#### [Votre tâche]
Poursuivez le portrait de Lika Doukouré-Szal présenté ci-dessous en reprenant après sa dernière phrase.

#### [Extrait]

Lika Doukouré-Szal : une Ivoirienne qui rêve de vendre l’Afrique émergente aux Américains

[Africa Diligence] Entrée chez Cristal Credit International en 2007 comme stagiaire, Lika Doukouré a gravi les échelons à la vitesse de l’éclair. Depuis 2010, elle dirige les opérations de renseignement commercial et d’analyse de crédit pour la zone Amériques du Nord, Centrale, Sud et Caraïbes. Si elle rêve d’un réseau d’intelligence en Afrique subsaharienne, c’est parce que ses clients américains veulent leur part du gâteau africain.

“Je suis née et ai grandi à Abidjan en Côte d’Ivoire. J’ai quitté mon pays en raison de l’instabilité politique, pour effectuer ma dernière année de lycée à Nantes en France” affirme-t-elle d’emblée. À son arrivée dans l’hexagone, Lika Doukoure suit pendant 2 ans une classe préparatoire aux grandes écoles au Lycée Montaigne à Paris. Elle intègre ensuite l’École Supérieure de Commerce de Toulouse, spécialisation Corporate Finance, en 2003. Son parcours a inclus une année de césure à La Redoute, groupe Pinault-Printemps-Redoute, à Lille.

(Données de localisation des éléments et du texte)
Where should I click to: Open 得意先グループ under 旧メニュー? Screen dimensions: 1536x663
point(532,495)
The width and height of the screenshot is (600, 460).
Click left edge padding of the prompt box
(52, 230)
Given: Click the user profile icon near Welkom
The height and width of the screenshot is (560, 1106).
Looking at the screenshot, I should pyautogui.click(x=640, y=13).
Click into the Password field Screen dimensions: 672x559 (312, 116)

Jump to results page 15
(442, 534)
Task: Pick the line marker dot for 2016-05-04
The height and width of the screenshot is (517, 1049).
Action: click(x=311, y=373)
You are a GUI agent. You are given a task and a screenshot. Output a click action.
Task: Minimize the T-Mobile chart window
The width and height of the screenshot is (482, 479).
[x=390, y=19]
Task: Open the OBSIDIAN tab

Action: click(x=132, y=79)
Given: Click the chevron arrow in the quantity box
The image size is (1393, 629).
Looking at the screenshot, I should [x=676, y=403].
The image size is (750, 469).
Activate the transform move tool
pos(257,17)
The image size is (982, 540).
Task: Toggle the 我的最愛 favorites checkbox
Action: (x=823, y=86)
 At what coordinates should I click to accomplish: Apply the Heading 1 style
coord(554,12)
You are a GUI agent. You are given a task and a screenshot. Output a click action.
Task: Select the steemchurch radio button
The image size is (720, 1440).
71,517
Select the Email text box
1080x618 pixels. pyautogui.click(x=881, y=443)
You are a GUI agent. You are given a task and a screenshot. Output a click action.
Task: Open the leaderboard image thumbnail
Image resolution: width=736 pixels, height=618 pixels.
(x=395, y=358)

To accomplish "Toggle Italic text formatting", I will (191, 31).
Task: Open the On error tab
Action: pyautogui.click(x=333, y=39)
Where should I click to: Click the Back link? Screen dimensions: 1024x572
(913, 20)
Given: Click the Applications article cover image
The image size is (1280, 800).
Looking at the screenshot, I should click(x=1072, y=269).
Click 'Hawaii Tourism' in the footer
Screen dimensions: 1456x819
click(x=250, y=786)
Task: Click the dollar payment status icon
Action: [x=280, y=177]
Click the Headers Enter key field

#### [La réponse]
Son diplôme obtenu en 2007, elle effectue un stage de fin d’étude chez Cristal Credit International, à Miami aux États-Unis (membre du Groupe Cristal Crédit à Lyon). Elle est embauchée, dans la foulée, en tant qu’analyste crédit. Au bout de quelques mois, elle est promue Responsable de la zone Amériques Centrale et du Sud, et participe à la création d’antennes locales. En 2010, elle se voit confier la direction de toutes les opérations ‘renseignement commercial’ et ‘analyse credit’ Amériques du Nord, Centrale, Sud et Caraïbes. C’est un peu une James Bond girl qui a accepté de répondre à nos questions, les yeux rives sur l’Afrique.

Africa Diligence : Croyez-vous en l’émergence économique du continent africain ?

Lika Doukouré : Bien sûr! Les richesses de l’Afrique, tant sur le plan des ressources naturelles que sur le plan humain ne sont plus à démontrer. Elle a des élites, elle a une population jeune et dynamique, et les investisseurs étrangers la convoitent. Pour preuve, les investissements étrangers en Afrique ont atteint 80 milliards USD en 2014, et les américains ont lancé en août 2014 une série d’investissements pour un total de 33 milliards USD, dans des secteurs économiques variés. Ce n’est pas un secret : l’Afrique a un potentiel monumental qui est sous-exploité et trop souvent gaspillé. La question est : comment ce potentiel peut être utilisé pour créer un cercle vertueux et amener d’un point A (une majorité de pays en développement) a un point B (pays émergents), et enfin un point C (pays développés).

S’il fallait vous aider à contribuer au développement rapide de l’Afrique, quels leviers pourrait-on activer ?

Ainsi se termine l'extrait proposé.